WORK ORDER: Every record needs to be restated word for word.

TASK INPUTS:

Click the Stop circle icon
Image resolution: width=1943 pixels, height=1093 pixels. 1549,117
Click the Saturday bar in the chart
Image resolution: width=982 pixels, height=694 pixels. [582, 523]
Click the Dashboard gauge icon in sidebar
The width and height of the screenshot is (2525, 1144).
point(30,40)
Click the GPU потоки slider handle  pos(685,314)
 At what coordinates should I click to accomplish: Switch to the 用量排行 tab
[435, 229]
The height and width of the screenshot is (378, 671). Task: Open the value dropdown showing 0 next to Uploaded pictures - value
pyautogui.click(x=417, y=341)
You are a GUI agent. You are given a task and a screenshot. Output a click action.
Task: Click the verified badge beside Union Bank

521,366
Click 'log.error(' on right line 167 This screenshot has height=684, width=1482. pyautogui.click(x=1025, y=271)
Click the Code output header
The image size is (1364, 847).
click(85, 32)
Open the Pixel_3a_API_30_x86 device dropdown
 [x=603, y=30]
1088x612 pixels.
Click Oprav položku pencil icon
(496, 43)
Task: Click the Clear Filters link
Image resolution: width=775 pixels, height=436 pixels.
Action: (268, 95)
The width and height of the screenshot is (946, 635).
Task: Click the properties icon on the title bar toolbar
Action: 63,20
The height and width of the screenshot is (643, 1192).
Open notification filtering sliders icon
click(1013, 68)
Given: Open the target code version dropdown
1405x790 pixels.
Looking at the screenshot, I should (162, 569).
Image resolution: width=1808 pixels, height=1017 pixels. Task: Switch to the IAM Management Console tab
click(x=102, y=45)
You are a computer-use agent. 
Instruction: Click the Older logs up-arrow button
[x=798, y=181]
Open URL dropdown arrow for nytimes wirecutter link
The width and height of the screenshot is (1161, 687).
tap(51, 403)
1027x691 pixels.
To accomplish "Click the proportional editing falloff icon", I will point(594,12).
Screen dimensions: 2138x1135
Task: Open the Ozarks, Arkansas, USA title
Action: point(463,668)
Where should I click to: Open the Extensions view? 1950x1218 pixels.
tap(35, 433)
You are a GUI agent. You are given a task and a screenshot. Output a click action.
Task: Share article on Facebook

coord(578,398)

REPLY:
Click the Stop circle icon
Image resolution: width=1943 pixels, height=1093 pixels. 1549,117
Click the Saturday bar in the chart
Image resolution: width=982 pixels, height=694 pixels. [582, 523]
Click the Dashboard gauge icon in sidebar
The width and height of the screenshot is (2525, 1144).
point(30,40)
Click the GPU потоки slider handle  pos(685,314)
 At what coordinates should I click to accomplish: Switch to the 用量排行 tab
[435, 229]
The height and width of the screenshot is (378, 671). Task: Open the value dropdown showing 0 next to Uploaded pictures - value
pyautogui.click(x=417, y=341)
You are a GUI agent. You are given a task and a screenshot. Output a click action.
Task: Click the verified badge beside Union Bank

521,366
Click 'log.error(' on right line 167 This screenshot has height=684, width=1482. pyautogui.click(x=1025, y=271)
Click the Code output header
The image size is (1364, 847).
click(85, 32)
Open the Pixel_3a_API_30_x86 device dropdown
 [x=603, y=30]
1088x612 pixels.
Click Oprav položku pencil icon
(496, 43)
Task: Click the Clear Filters link
Image resolution: width=775 pixels, height=436 pixels.
Action: (268, 95)
The width and height of the screenshot is (946, 635).
Task: Click the properties icon on the title bar toolbar
Action: 63,20
The height and width of the screenshot is (643, 1192).
Open notification filtering sliders icon
click(1013, 68)
Given: Open the target code version dropdown
1405x790 pixels.
Looking at the screenshot, I should (162, 569).
Image resolution: width=1808 pixels, height=1017 pixels. Task: Switch to the IAM Management Console tab
click(x=102, y=45)
You are a computer-use agent. 
Instruction: Click the Older logs up-arrow button
[x=798, y=181]
Open URL dropdown arrow for nytimes wirecutter link
The width and height of the screenshot is (1161, 687).
tap(51, 403)
1027x691 pixels.
To accomplish "Click the proportional editing falloff icon", I will point(594,12).
Screen dimensions: 2138x1135
Task: Open the Ozarks, Arkansas, USA title
Action: point(463,668)
Where should I click to: Open the Extensions view? 1950x1218 pixels.
tap(35, 433)
You are a GUI agent. You are given a task and a screenshot. Output a click action.
Task: Share article on Facebook

coord(578,398)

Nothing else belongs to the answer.